Danke schon im voraus für Beiträge!!
Hallo
Ich glaube solche Quallen im Rossensee / Kamp-lintfort gesehen zu haben.
Hatten die grösse eines 5 DM stückes.
War auch das erste mal das ich so was gesehen habe,war aber schön.
mfg
Jochen
Carsten Hofweller schrieb:
> Gibt es Süsswasserquallen ?
ja
> Gibt es Infos im Internet darüber?
ja, z.B. http://www.aquarius-live.de/quallen.html und anderes in
altavista unter: "+quallen +süßwasser" gefundenes...

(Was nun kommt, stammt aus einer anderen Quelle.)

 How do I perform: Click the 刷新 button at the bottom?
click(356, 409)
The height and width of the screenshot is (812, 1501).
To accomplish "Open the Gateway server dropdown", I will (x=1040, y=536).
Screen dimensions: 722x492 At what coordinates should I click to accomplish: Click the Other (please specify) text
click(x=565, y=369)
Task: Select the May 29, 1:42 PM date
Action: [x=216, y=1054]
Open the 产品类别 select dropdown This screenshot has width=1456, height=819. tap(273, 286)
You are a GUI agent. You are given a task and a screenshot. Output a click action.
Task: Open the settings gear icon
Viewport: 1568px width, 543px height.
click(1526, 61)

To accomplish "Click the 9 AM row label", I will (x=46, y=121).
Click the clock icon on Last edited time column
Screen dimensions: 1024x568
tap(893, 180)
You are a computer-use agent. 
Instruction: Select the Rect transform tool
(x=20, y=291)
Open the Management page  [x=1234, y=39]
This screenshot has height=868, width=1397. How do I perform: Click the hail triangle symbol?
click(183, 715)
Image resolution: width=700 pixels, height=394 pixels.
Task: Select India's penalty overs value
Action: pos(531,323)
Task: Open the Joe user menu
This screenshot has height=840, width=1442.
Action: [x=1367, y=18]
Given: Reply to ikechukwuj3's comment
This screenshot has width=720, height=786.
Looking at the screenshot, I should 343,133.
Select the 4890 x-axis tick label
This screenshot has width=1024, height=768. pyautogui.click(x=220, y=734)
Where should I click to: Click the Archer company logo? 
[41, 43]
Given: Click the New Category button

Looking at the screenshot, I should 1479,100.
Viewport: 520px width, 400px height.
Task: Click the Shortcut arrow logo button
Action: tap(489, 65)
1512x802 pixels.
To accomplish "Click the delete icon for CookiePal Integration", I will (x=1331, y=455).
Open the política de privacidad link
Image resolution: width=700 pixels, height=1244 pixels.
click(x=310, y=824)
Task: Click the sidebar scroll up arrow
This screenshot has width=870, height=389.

BTW: Selbersuchen bildet, noch viel Spaß dabei((-:
Gruß
Stefan
>Gibt es Süsswasserquallen ?
ja, habe in den letzten Jahren häufiger welche in den lokalen Seen (im Sommer
bei einer Wassertemperatur > 20°C) in der Nähe der Wasseroberfläche gesichtet.
Die Größe der Lebewesen lag im Bereich 10 mm <= d <= 30 mm.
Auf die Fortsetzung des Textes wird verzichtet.